Уэнсдэй ненавидит терять контроль над ситуацией. Нет ничего хуже, чем зависимость, делающая тебя слабым и уязвимым. Она уже дважды преступила запретную черту, поддавшись проклятым гормональным всплескам. Или его рукам. Или губам. Неважно. Она необдуманно ввязалась в игру, правила которой ей неизвестны.
Хуже того — в их последнюю ночь в академии Ксавье прямым текстом нёс какой-то бред о любви, и она проявила недопустимую слабость, позволив ему сказать это. И даже не смогла уйти сразу, лежала в постели, прислушиваясь к его дыханию, пока оно не стало сонно-размеренным.

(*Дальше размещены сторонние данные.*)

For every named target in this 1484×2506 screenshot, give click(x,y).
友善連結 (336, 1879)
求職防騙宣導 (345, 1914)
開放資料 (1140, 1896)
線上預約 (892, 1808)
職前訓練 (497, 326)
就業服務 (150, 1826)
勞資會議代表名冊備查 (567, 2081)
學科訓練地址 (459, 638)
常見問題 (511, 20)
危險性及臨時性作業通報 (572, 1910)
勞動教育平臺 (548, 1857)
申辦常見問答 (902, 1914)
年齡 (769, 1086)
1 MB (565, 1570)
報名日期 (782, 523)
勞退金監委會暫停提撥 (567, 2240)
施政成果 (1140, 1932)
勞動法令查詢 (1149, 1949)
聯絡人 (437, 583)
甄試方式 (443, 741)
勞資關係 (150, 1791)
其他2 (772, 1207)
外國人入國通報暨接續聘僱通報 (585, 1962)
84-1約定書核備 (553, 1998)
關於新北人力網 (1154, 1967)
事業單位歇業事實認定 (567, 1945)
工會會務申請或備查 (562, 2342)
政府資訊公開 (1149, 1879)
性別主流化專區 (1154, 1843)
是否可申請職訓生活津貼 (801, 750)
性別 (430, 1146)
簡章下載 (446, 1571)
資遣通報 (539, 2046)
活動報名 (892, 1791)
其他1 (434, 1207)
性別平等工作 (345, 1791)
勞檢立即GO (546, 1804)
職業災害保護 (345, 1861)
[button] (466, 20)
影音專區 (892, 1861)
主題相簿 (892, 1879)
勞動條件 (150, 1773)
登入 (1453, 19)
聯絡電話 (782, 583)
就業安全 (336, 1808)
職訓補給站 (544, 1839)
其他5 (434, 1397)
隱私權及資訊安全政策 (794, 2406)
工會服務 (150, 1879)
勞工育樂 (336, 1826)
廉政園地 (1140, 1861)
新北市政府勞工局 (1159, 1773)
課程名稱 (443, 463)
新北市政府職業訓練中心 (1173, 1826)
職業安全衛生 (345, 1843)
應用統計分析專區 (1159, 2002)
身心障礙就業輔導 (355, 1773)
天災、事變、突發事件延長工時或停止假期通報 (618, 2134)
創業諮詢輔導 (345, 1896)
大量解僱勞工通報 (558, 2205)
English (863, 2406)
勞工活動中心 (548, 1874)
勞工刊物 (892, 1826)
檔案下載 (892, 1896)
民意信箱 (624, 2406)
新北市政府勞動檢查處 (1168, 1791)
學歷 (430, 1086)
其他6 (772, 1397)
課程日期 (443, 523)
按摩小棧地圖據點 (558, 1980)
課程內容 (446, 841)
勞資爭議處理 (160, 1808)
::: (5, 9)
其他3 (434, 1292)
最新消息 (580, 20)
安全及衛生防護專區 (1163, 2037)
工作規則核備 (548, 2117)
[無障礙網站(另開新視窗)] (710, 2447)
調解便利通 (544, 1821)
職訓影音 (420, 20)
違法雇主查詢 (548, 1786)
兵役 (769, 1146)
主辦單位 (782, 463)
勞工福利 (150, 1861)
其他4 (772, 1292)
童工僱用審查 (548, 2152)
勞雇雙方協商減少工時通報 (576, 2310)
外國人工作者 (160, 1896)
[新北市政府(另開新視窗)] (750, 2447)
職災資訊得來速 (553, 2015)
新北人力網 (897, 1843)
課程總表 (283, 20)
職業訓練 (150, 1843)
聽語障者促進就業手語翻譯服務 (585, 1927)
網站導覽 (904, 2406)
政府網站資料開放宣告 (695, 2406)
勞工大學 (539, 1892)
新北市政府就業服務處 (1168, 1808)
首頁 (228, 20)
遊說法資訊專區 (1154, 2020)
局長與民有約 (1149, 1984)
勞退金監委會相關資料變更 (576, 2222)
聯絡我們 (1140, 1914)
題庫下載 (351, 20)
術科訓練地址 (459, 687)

Пожалуй, главная катастрофа случилась именно тогда, ее сегодняшнее признание собственных желаний — полная ерунда по сравнению с этим.
Ксавье неотрывно следит за выражением ее лица, отмечая самые незначительные изменения. Его наблюдательность изрядно раздражает. Ведь он всегда замечает то, что Уэнсдэй упорно пытается скрыть.
Ее руки все ещё лежат в его волосах.
Аддамс вынуждена признать, что ей это нравится — медленно пропускать между пальцев мягкие каштановые пряди, заставляя его расслабиться. А мгновением позже бесцеремонно дернуть и потянуть на себя, принуждая Ксавье склониться ниже, чтобы впиться в его губы грубым поцелуем.